When I was a freshman – almost five years ago now – I first got into podcasts. I had always had a passing interest in the medium, but freshman year marked my first true engagement as a listener. I downloaded the Apple Podcasts app onto my iPhone, subscribed to the few that I knew offhand, and set off into the unknown. I quickly found a place in the incipient, yet-unnamed Planet Broadcasting community, at the center of which was a podcast network centered primarily in Australia.
And now, five years later, though I have never so much as set foot in the Southern Hemisphere, I feel a close kinship with the Land Down Under. The Planet Broadcasting network has expanded to include podcasts from across the globe, and several of my favorites are put on by podcasters living in New Zealand. And though it feels foolish to mourn the tragedy of a country I have only a passing connection to, the fact is that I do.
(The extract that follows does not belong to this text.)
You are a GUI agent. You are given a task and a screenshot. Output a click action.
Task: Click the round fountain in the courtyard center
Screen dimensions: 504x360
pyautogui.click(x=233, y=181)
As an American, we seem to have an unfortunately familiar claim to the tragedy of mass shootings. Ever since I was a child, the word, “Columbine,” carried a heavy connotation, though I was far too young to understand what it meant. As children in elementary school and middle school, we lived with the tacit understanding that violence could come in those places we deemed safest. Looking back at it now, it was the tragedy at Virginia Tech that seemed the turning point in our collective consciousness. Before Virginia Tech and after Columbine, there were certainly mass shootings, but the breaking-into the safe places of our childhood – the schools – seemed to put an end to any halcyon days that might’ve remained.
From that point onward, it seemed like mass shootings at places of safety – schools and churches and mosques – occurred with unsettling regularity. We’ve grown used to it – grown used to getting up in the morning to the news of another shooting or looking at our phones in homeroom to find out what happened. If anything, what happened at Christchurch proves that this is no longer an American problem – this is a global problem.
White supremacists and their ilk would have you believe that their anger is the only anger allowed; that their anger towards minorities is justifiable, while our anger at their behavior is an attack on their freedom of expression. For years, gun control advocates have tiptoed around the feelings of those who raise the Second Amendment in their defense. For years, we have tried to reason with a group of people who refuse to take us seriously. And when we snap at them, they decry us as attacking them, as though they do not relish the everyday attacks upon the minorities they target.
But anger does not belong to them alone. I have had enough of trying to maintain a level of respect of those who lack all respect for the most fundamental human right – the right to life.